Como resultado, disse Bookstaber, os mercados financeiros globais hoje podem ser na verdade mais arriscados do que no passado. Isso porque os mesmos tipos de investidores estão fazendo apostas arriscadas e depois procuram, simultaneamente, a saída quando o problema aparece, mesmo estando em lados opostos do mundo.
"Se eles se orientam mais para o investimento especulativo, no momento em que você tem um problema, eles procuram se livrar dos seu títulos, por meio de ?dump?, vendendo a preço mais baixo, porque têm muita alavancagem", diz ele.
Historicamente, acrescentou, existem duas características que precipitaram a crise financeira: complexidade e alavancagem. E a atual desordem no segmento subprime, em que hipotecas de alto risco foram negociadas por Wall Street e depois vendidas a investidores que se endividaram muito para comprá-las e que podem não ter compreendido exatamente o que estavam comprando, enquadra-se bem nesse padrão.
Isso tem também implicações para os consumidores comuns, como também para os mestres do universo. Os proprietários de imóveis residenciais com problemas relacionados ao pagamento da sua hipoteca não podem mais renegociar sua dívida com o banco porque sua hipoteca está na posse de um investidor milhares de quilômetros distante.
Ao mesmo tempo, os estrangeiros parecem estar imitando o apetite americano pela assunção de risco e a especulação, mas não estão tendo consciência dos seus perigos.
"Ainda somos grandes dissipadores, mas há evidências de que isso começa a mudar", disse Weidenmier, citando a China como exemplo. Não só os gastos de consumo estão aumentando rapidamente, como os investidores locais têm apostado cada vez mais alto nas ações da Bolsa de Valores de Xangai, com uma valorização de 432% nos últimos dois anos.

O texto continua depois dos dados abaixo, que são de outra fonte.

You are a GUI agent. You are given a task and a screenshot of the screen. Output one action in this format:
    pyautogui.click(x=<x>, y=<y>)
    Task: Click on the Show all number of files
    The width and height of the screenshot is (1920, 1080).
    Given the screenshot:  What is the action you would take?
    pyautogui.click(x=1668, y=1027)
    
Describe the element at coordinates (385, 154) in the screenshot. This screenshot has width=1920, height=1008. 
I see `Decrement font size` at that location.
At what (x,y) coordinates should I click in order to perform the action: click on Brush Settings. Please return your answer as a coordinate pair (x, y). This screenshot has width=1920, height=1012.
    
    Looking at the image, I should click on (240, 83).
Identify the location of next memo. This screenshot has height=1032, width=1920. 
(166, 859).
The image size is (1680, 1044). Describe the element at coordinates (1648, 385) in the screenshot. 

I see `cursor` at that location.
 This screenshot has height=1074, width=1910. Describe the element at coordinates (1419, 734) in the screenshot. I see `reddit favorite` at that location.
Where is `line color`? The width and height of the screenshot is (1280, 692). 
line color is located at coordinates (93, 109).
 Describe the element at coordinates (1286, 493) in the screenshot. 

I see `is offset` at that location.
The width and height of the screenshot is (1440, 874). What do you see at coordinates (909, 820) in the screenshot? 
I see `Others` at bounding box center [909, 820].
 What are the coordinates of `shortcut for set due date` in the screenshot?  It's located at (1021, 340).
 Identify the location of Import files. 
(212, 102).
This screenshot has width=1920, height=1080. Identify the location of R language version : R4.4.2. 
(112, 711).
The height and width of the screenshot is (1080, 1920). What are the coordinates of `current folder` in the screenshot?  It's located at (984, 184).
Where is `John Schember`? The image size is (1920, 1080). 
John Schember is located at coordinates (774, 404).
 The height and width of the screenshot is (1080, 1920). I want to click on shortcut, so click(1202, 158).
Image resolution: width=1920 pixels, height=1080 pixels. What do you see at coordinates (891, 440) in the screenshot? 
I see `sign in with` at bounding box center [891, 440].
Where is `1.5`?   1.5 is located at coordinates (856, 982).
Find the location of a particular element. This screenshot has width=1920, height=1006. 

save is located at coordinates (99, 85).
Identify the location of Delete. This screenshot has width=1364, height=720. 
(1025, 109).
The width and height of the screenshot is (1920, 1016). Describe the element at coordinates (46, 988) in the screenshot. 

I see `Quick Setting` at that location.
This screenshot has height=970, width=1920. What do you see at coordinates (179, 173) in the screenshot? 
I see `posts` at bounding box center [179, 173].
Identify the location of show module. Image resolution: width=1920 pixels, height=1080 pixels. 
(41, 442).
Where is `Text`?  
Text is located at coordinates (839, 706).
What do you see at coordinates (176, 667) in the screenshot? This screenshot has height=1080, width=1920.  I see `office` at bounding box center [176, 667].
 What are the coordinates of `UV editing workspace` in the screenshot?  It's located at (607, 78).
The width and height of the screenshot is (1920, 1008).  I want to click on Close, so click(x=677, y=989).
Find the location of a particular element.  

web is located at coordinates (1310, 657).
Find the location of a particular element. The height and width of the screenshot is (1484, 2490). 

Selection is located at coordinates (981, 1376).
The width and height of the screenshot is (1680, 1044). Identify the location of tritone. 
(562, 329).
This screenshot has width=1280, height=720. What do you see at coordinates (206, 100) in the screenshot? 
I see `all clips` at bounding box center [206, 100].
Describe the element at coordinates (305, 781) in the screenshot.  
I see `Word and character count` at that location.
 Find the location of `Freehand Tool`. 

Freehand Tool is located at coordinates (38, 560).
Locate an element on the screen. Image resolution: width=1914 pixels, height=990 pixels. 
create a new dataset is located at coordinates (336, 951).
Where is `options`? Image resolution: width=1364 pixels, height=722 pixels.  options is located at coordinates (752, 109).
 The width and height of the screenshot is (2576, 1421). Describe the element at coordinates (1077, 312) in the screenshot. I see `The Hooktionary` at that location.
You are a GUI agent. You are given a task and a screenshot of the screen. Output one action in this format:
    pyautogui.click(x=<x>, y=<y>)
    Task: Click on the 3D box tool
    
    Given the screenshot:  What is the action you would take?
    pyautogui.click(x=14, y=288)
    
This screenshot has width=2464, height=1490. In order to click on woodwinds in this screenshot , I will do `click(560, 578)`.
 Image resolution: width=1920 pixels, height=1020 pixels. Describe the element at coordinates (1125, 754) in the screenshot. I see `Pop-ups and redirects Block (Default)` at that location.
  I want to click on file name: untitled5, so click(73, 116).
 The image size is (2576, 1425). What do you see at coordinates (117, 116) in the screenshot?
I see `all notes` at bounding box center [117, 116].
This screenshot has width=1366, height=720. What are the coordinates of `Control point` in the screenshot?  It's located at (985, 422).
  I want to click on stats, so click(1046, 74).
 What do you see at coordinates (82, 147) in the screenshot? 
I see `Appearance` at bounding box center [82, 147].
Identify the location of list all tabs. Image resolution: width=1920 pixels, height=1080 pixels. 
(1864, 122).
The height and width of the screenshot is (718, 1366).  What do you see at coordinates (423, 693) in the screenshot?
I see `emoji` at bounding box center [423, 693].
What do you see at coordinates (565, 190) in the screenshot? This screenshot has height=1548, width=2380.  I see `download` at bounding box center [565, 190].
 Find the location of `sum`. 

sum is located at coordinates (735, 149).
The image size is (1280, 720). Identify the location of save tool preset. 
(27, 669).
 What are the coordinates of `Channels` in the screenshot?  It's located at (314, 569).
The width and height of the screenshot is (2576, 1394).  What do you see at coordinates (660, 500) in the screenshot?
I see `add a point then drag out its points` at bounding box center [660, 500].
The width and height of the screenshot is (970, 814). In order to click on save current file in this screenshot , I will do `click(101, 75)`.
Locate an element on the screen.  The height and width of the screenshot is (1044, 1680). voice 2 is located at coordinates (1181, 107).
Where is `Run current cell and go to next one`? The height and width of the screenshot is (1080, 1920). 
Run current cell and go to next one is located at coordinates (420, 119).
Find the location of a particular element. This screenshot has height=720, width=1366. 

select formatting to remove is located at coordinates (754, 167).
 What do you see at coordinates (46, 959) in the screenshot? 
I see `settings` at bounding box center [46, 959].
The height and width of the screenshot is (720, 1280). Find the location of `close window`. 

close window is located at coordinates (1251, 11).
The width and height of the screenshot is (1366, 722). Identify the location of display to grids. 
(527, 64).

Agora, como os problemas nos EUA afetaram, num efeito cascata, a Europa, teme-se que um estouro da bolha asiática possa ser sentido em Nova York. Uma liquidação de posições em Xangai provocou uma queda de 400 pontos no Índice Dow Jones em fevereiro.
Naturalmente, assumir riscos, mesmo especulativos, sempre foi a força propulsora por trás do crescimento econômico e o dinamismo do sistema capitalista. John Maynard Keynes chamou esses impulsos de "espírito animal" e especialistas como Wien discordam da noção de que a globalização tornou as coisas mais arriscadas.
Segundo ele, os novos-ricos em lugares como o Oriente Médio podem, na verdade, facilitar as coisas, por terem dinheiro para comprar quando todo os demais estão vendendo. Essa é uma razão pela qual sua próxima parada depois da Nova Zelândia foi Dubai.
Independente de quem está certo, Weidenmier diz que as crises financeiras acabam fortalecendo o sistema todo. Com efeito, o Pânico de 1907 levou à criação do Federal Reserve, que, desde então, estabelece a política monetária dos Estados Unidos. "Na realidade, às vezes as crises financeiras são positivas", disse ele "porque elas limpam o sistema".